Commission on Folk Law and Legal Pluralism
Theme for Academic Sessions

Legal Pluralist Perspectives on Humanity, Development and Cultural Diversity

In dealing with the impact of globalisation and transnational forms of law, the attention of a growing number of state institutions, policy makers, scholars and international organizations has focused on how law operates in a variety of settings. For current social, economic and political changes across the globe are manifested in vastly increased flows of commodities, people, capital, technologies, images and knowledge across local, regional and national frontiers.  Attempts to monitor and regulate these changes make it necessary to reappraise the ways in which legal pluralism works and the forms that it adopts. In its session the Commission will explore this issue from the perspective of studies of non-state and state laws and of the relationships which are possible between different laws in circumstances of legal pluralism.  It will also focus on the many different ways in which laws operate and are utilised by social actors in these new circumstances.
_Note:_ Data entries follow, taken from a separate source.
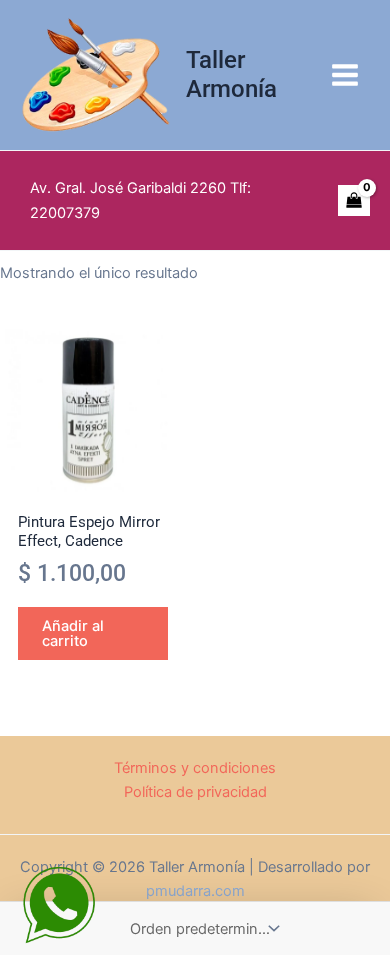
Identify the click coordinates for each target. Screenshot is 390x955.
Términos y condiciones (195, 768)
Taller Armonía (231, 74)
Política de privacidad (195, 792)
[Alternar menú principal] (345, 75)
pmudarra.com (195, 891)
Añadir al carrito (73, 633)
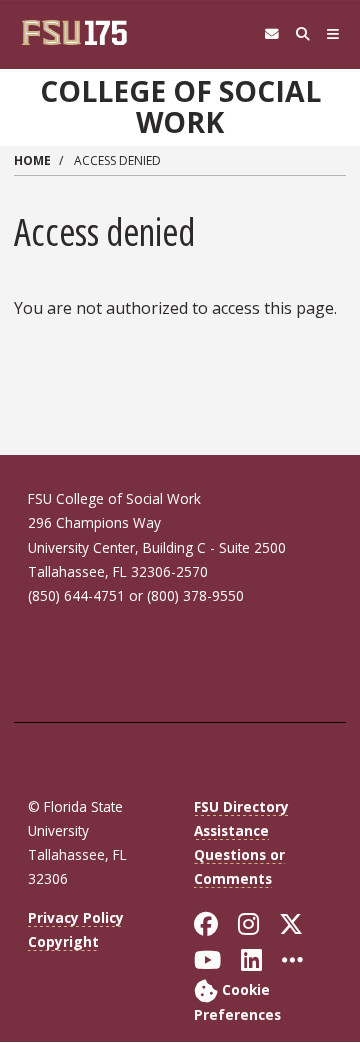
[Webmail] (271, 34)
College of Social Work (180, 106)
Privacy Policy (76, 917)
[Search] (302, 34)
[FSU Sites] (333, 34)
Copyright (63, 941)
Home (32, 160)
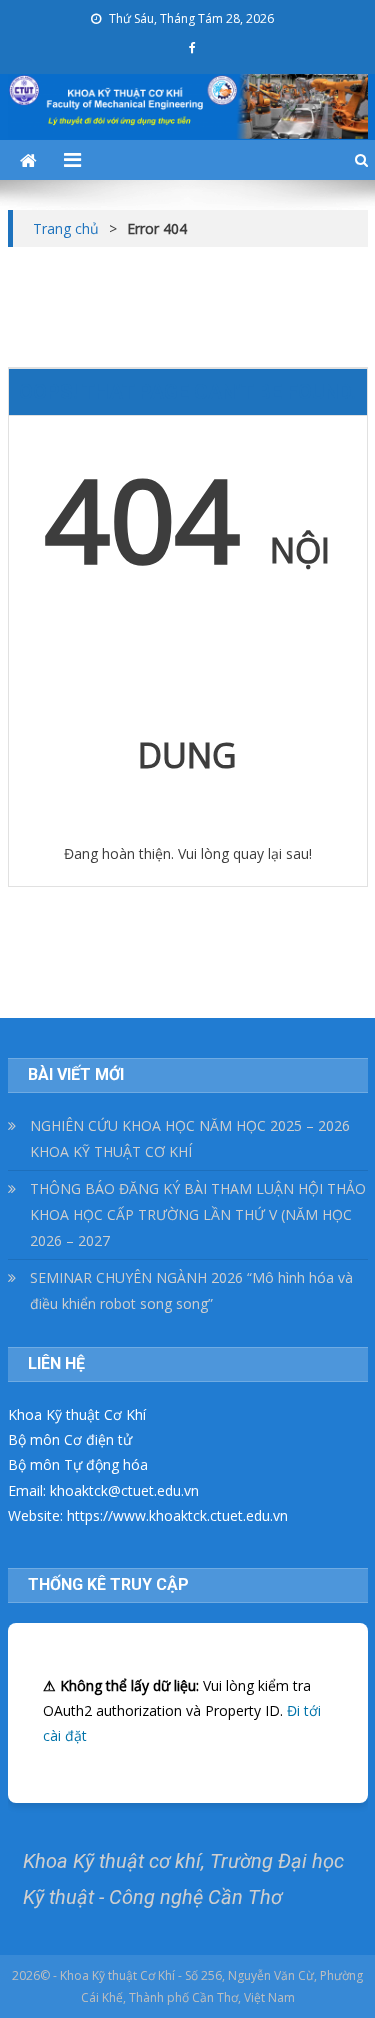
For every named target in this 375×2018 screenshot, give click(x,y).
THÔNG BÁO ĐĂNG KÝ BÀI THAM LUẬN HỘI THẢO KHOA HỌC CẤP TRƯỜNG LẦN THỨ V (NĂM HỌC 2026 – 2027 (198, 1214)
It will address the different ways in which discourses about rights and obligations are adopted by different constituencies and how local concerns shape the ways in which universal legal categories of rights are being implemented, resisted and transformed as well as reformulated in these processes.  In examining these issues the Commission’s Session will highlight 1) the operation and effects of legal pluralism at a variety of levels; 2) the ways in which states regulate and respond to pluralism and its impact on communities and social actors; and 3) how other normative orders are invoked in response to processes of globalisation by various bodies such as indigenous people, minorities, non-governmental organisations and individuals. Topics for discussion may comprise, but need not be limited to, the role of international law, (including human rights) as well as the management of natural resources, gender issues, law, governance and legal pluralism, law, theory and justice, and the legal regulation of biogenetics.